Authors Jia X, Liu L, Wang R, Liu X, Liu B, Ma N, Lu Q

Received 7 January 2020

Accepted for publication 25 February 2020

Published 20 March 2020 Volume 2020:13 Pages 851—858

DOI https://doi.org/10.2147/DMSO.S245096

Checked for plagiarism Yes

Review by Single anonymous peer review

Peer reviewer comments 3

Editor who approved publication: Prof. Dr. Antonio Brunetti



Xiaojiao Jia, Lanxiang Liu, Rui Wang, Xiaoli Liu, Binbin Liu, Ning Ma, Qiang Lu

Department of Endocrinology, The First Hospital of Qinhuangdao, Qinhuangdao 066000, Hebei Province, People’s Republic of China

Correspondence: Qiang Lu
Department of Endocrinology, The First Hospital of Qinhuangdao, No. 258 Wenhua Road, Qinhuangdao 066000, Hebei Province, People’s Republic of China
Tel +86-335-5908368
Fax +86-335-3032042
Email [email protected]

Background: Several studies have reported the relationship of diabetes mellitus (DM) and obesity with bone mineral density (BMD), but the conclusions remain unclear. This study aimed to provide more information for the relationship of plasma glucose and abdominal visceral fat (AVF) with BMD and bone mineral content (BMC) in women with different glucose metabolism status.
Methods: Patients were screened by oral glucose tolerance test (OGTT) and were divided into three groups: normal glucose tolerance (NGT, n=132), pre-diabetes mellitus (pre-DM, n=28) and newly diagnosed type 2 DM (T2DM, n=27) groups. Plasma glucose concentrations, anthropometric measurements, body composition, and BMD were measured. Analysis of variance (ANOVA), pearson correlation, and multiple linear regression models were used to evaluate the relationship between BMD, plasma glucose, AVF, and other variables.
Results: The percentage of subjects with osteoporosis or low BMD was 29.9%, and 66.7% subjects in T2DM group were significantly higher than that in the pre-DM (28.6%) and NGT (22.7%) groups (p=0.005 and p< 0.001, respectively). Both BMD at femoral neck (FN) and lumbar spine (LS) of T2DM group were lower than those in NGT group (p=0.009 and p=0.003, respectively), and BMC of T2DM group was lower than those of NGT and pre-DM groups (p< 0.001). The results of statistical analysis revealed that both two-hour plasma glucose (2-h PG) and age showed negative correlation with BMC, FN BMD, and LS BMD. AVF showed positive correlation with BMC and LS BMD. Furthermore, the lean mass (LM) showed independent positive effects on BMC.
Conclusion: Our findings suggest that 1) Age is a strong negative predictor of bone mass. 2) A direct negative effect of increasing 2-h PG might be more prominent at bone mass in women. 3) A moderate increase in AVF is beneficial to bone mass, while excessive increase might be harmful. 4) LM is a positive predictor of BMC.

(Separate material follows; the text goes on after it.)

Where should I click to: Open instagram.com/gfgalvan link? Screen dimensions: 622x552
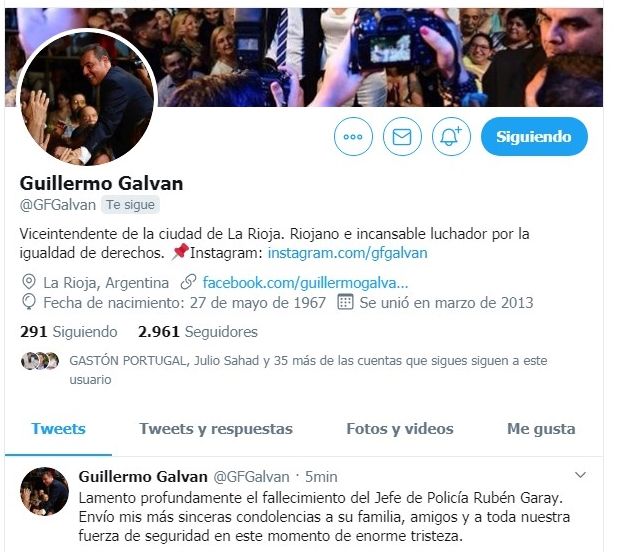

Keywords: abdominal visceral fat, abnormal glucose metabolism, two-hour plasma glucose, bone mineral density, bone mineral content

Background

Diabetes mellitus, obesity, and osteoporosis have become chronic epidemic diseases worldwide, and are posing serious threat to the public health. But the relationship of DM and obesity with BMD remains unclear in previous studies.

The effects of T2DM on bones are complicated.1 T2DM and low body mass index (BMI) have been identified as risk factors for osteoporosis.2 Currently, it has been recognized that patients with T2DM were associated with higher risk of fractures than non-diabetic patients,3 BMD was associated with glucose metabolism.4,5 Another study has also revealed the differences in the blood glucose levels among osteoporosis, low BMD, and normal BMD groups.6 However, there was a study showed the detection rates of low BMD and osteoporosis have no significant differences among different glucose metabolism groups.7 Meta-analysis results also indicated that abnormal glucose metabolism showed no significant correlation with BMD or bone metabolism.8

The effect of obesity on BMD is associated with varied factors, but the relationship between obesity and osteoporosis still remains to be controversial,9 and it is inconclusive whether obesity increases or decreases BMD. Research indicated obesity as one of the protective factors of bones,10 body mass has beneficial effects on the mechanical load during bone formation.11 Epidemiological studies have also confirmed the positive relationship between obesity and bone health.12 However, there are also different opinions showed that AVF induces OP, excessive fat, especially the visceral fat, might be a risk factor for bone loss, increasing the fractures associated with obesity.1315 In addition, visceral fat affects human metabolism by secreting a variety of fat factors, including the effect on bones, which might be used to explain the complex correlation between adipose tissue and bone tissue.

Hence, we intended to analyze BMD in adult women with different plasma glucose levels and AVF status, to provide more information for the relationship of PG and AVF with BMD and BMC. Sex hormones play a critical role in bone remodeling. In order to reduce the influence of gender differences on the research results, only women were included in this study.

Methods

Subjects

This study involved 187 individuals who are referred to the Physical Examination Centre of the First Hospital of Qinhuangdao. Inclusion criteria included female individuals aged ≥18 years, with Chinese ethnicity.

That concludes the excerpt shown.